We have investigated the possibility of using software source code measures to build models to predict the understandability of software methods. To this end, we carried out an empirical study, in which we collected data about code understandability, and a set of structural measures, to be used as independent variables.

As a measure of code understandability, we used the time needed to correctly complete some maintenance task on code. Since maintenance tasks involve both understanding and modifying the code, we included in the experimental activity only tasks that required very little time to modify the code, once it had been understood. Even so, the code correction time is actually a measure of code understanding, rather than understandability. In fact, code understanding depends on the understandability of code as well as on the ability of involved developers. To minimize the impact of developers’ capability and experience on the maintenance time, we selected a set of developers having similar experience and similar capability. Therefore, our results depend almost exclusively on the properties of code.

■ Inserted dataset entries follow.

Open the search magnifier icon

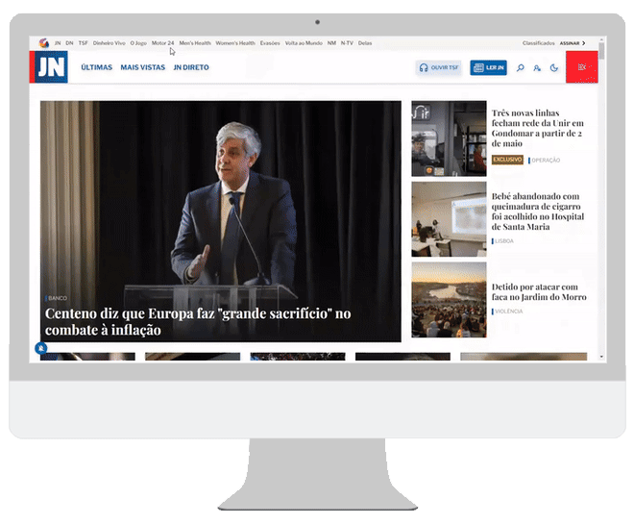click(521, 68)
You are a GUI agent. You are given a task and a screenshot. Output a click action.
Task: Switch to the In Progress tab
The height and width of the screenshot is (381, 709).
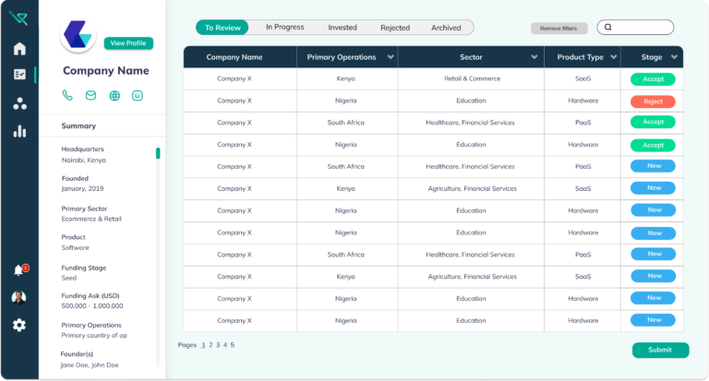(x=284, y=28)
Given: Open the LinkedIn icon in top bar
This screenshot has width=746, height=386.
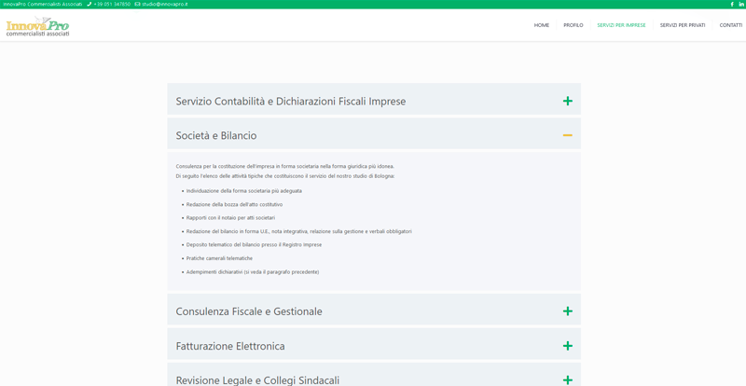Looking at the screenshot, I should [741, 4].
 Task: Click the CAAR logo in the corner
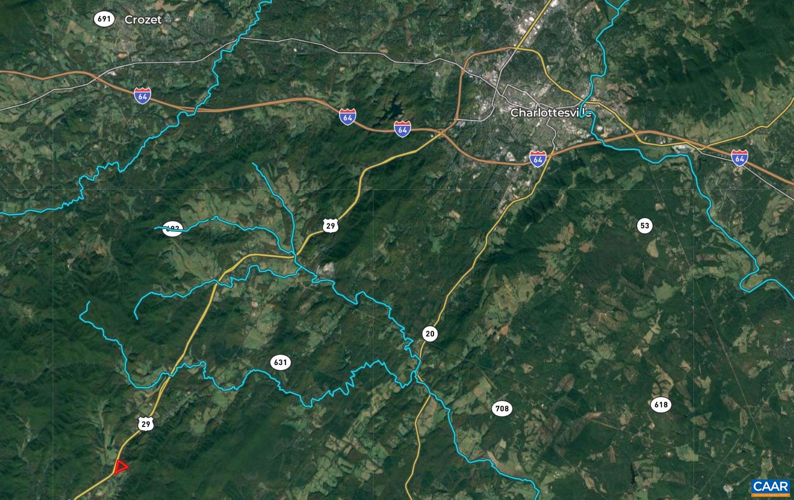tap(771, 488)
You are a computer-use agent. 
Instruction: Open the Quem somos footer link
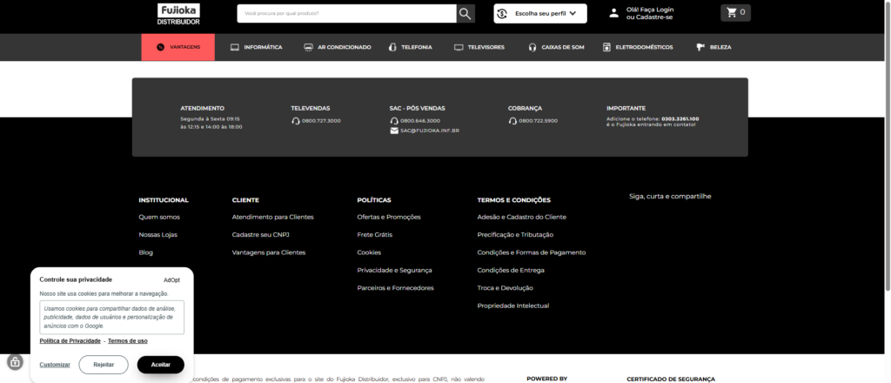159,217
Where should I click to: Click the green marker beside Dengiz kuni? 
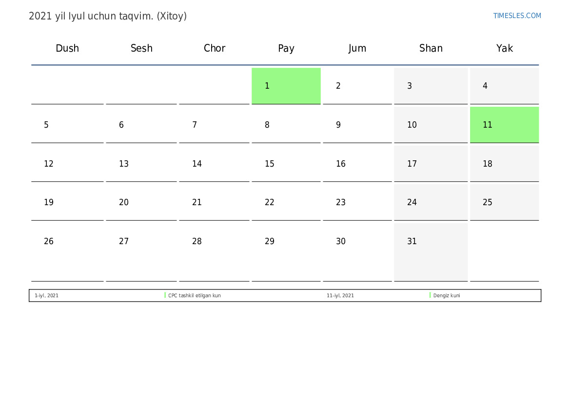430,295
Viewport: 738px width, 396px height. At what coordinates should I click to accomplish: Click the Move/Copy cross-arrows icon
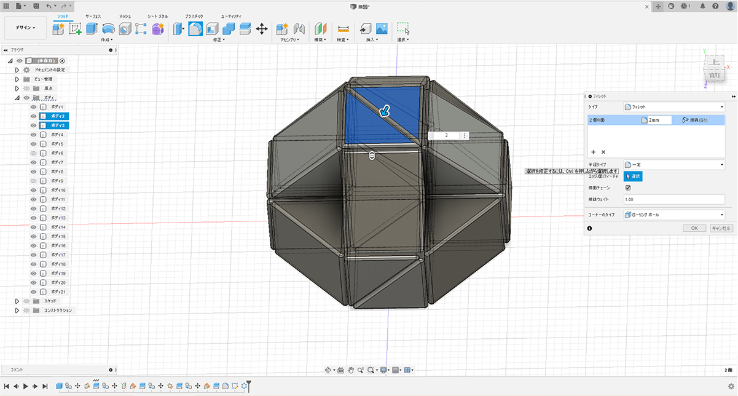pyautogui.click(x=261, y=28)
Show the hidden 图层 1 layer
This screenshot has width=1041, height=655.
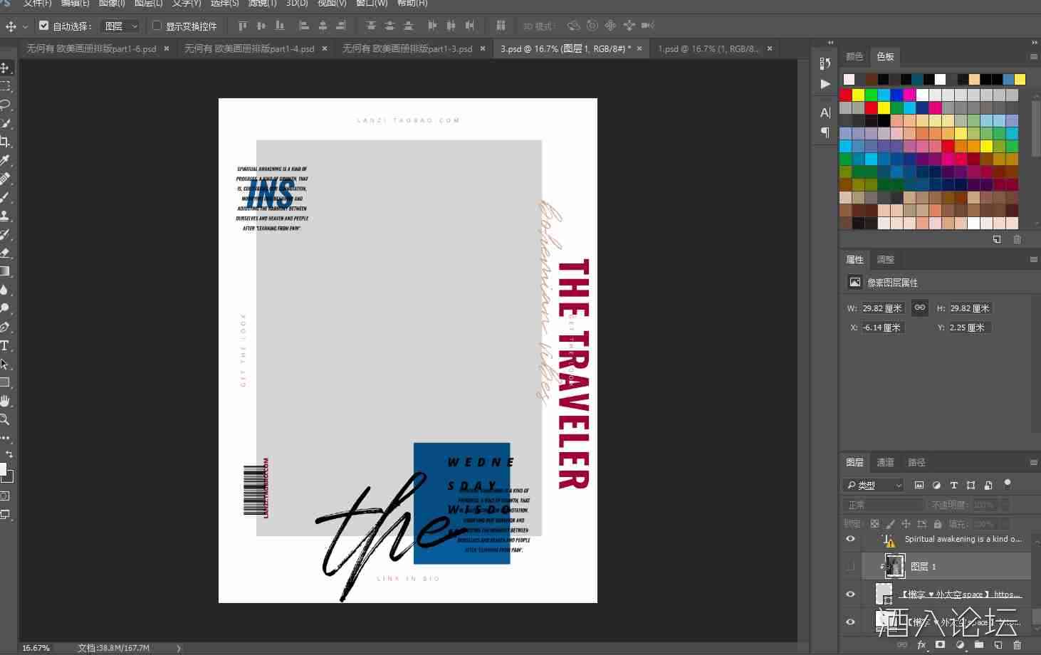(850, 567)
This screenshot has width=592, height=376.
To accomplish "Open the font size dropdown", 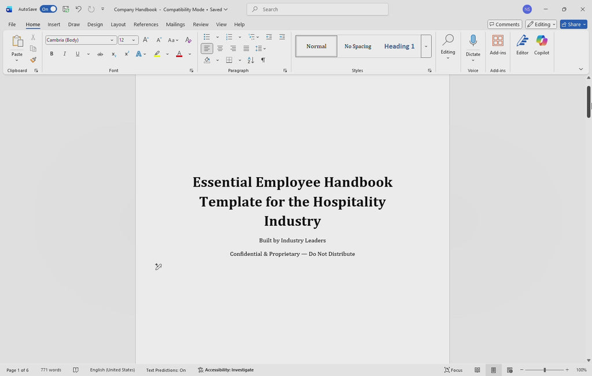I will click(x=133, y=40).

The models we obtained in our empirical study indicate that code understandability is correlated with the considered set of structural characteristics.

Given the small size of our experiment, especially as far as the number of participants is concerned, our results should be regarded as preliminary indications, which contribute to shed some light on code understandability, rather than definitive conclusions.

The models found seem to indicate that code understandability depends on structural code properties. Nonetheless, the prediction error is around 30%; also the usage of the recently introduced Cognitive Complexity measure does not seem to capture understandability-related aspects better than “traditional” code measures. This outcome of our study indicates that further research is necessary. To improve code understandability models, we should identify and measure properties of the code understanding process, as well as the characteristics of code that most likely affect code readability and understandability and have not yet been suitably described.

Future work will involve

  • experimenting in more complex conditions, e.g., involving a larger set of subjects, a larger set of methods, and different processes (e.g., having more than one developer working on a task, like in Pair Programming).

  • the use of more source code measures, as well as non-code measures;

  • the investigation of other measures than time-related ones to quantify understandability;

  • the search for new code measures that are more representative of code understandability than those used in this paper and the literature.